Copy the listing below line for line, keeping every character, space, and line break unchanged.

====== LISTED ENTRIES ======

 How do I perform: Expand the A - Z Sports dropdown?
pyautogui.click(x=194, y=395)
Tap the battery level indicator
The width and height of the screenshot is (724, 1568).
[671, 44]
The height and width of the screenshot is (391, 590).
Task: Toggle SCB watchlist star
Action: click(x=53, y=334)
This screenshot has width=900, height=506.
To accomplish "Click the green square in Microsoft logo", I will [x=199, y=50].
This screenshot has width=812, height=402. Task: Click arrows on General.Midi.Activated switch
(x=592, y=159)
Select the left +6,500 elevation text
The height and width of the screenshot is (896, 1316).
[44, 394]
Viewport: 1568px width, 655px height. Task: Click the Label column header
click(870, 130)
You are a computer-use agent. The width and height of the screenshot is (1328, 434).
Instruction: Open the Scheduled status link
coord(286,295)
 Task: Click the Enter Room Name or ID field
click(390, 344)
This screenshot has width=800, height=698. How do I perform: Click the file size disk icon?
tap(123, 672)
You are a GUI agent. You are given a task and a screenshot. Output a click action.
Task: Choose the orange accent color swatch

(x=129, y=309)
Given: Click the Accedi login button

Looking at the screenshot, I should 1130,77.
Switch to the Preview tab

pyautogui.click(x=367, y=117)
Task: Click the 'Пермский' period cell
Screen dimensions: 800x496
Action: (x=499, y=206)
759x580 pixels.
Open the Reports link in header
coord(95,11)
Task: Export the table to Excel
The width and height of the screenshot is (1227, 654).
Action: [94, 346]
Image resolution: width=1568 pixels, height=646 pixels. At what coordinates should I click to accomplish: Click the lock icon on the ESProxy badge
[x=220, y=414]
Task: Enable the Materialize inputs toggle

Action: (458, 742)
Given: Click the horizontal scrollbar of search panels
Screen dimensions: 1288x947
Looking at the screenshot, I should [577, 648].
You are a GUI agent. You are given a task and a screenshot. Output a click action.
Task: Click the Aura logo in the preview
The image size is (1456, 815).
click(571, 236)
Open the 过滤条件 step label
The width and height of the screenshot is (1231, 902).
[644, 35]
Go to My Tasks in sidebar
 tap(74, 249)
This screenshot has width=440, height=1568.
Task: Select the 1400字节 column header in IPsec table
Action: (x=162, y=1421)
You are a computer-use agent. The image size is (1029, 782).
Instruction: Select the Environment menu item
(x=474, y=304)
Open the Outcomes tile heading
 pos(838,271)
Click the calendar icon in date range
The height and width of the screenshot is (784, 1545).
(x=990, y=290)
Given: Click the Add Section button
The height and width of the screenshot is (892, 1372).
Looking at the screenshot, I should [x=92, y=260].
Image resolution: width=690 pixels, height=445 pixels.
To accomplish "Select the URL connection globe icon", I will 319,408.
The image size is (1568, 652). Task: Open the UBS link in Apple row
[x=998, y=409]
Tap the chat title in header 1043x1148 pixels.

======

◆ **FULL ANSWER**
 How do I perform: Expand the A - Z Sports dropdown?
pyautogui.click(x=194, y=395)
Tap the battery level indicator
The width and height of the screenshot is (724, 1568).
[671, 44]
The height and width of the screenshot is (391, 590).
Task: Toggle SCB watchlist star
Action: click(x=53, y=334)
This screenshot has width=900, height=506.
To accomplish "Click the green square in Microsoft logo", I will [x=199, y=50].
This screenshot has width=812, height=402. Task: Click arrows on General.Midi.Activated switch
(x=592, y=159)
Select the left +6,500 elevation text
The height and width of the screenshot is (896, 1316).
[44, 394]
Viewport: 1568px width, 655px height. Task: Click the Label column header
click(870, 130)
You are a computer-use agent. The width and height of the screenshot is (1328, 434).
Instruction: Open the Scheduled status link
coord(286,295)
 Task: Click the Enter Room Name or ID field
click(390, 344)
This screenshot has width=800, height=698. How do I perform: Click the file size disk icon?
tap(123, 672)
You are a GUI agent. You are given a task and a screenshot. Output a click action.
Task: Choose the orange accent color swatch

(x=129, y=309)
Given: Click the Accedi login button

Looking at the screenshot, I should 1130,77.
Switch to the Preview tab

pyautogui.click(x=367, y=117)
Task: Click the 'Пермский' period cell
Screen dimensions: 800x496
Action: (x=499, y=206)
759x580 pixels.
Open the Reports link in header
coord(95,11)
Task: Export the table to Excel
The width and height of the screenshot is (1227, 654).
Action: [94, 346]
Image resolution: width=1568 pixels, height=646 pixels. At what coordinates should I click to accomplish: Click the lock icon on the ESProxy badge
[x=220, y=414]
Task: Enable the Materialize inputs toggle

Action: (458, 742)
Given: Click the horizontal scrollbar of search panels
Screen dimensions: 1288x947
Looking at the screenshot, I should [577, 648].
You are a GUI agent. You are given a task and a screenshot. Output a click action.
Task: Click the Aura logo in the preview
The image size is (1456, 815).
click(571, 236)
Open the 过滤条件 step label
The width and height of the screenshot is (1231, 902).
[644, 35]
Go to My Tasks in sidebar
 tap(74, 249)
This screenshot has width=440, height=1568.
Task: Select the 1400字节 column header in IPsec table
Action: (x=162, y=1421)
You are a computer-use agent. The image size is (1029, 782).
Instruction: Select the Environment menu item
(x=474, y=304)
Open the Outcomes tile heading
 pos(838,271)
Click the calendar icon in date range
The height and width of the screenshot is (784, 1545).
(x=990, y=290)
Given: Click the Add Section button
The height and width of the screenshot is (892, 1372).
Looking at the screenshot, I should [x=92, y=260].
Image resolution: width=690 pixels, height=445 pixels.
To accomplish "Select the URL connection globe icon", I will 319,408.
The image size is (1568, 652). Task: Open the UBS link in Apple row
[x=998, y=409]
Tap the chat title in header 1043x1148 pixels.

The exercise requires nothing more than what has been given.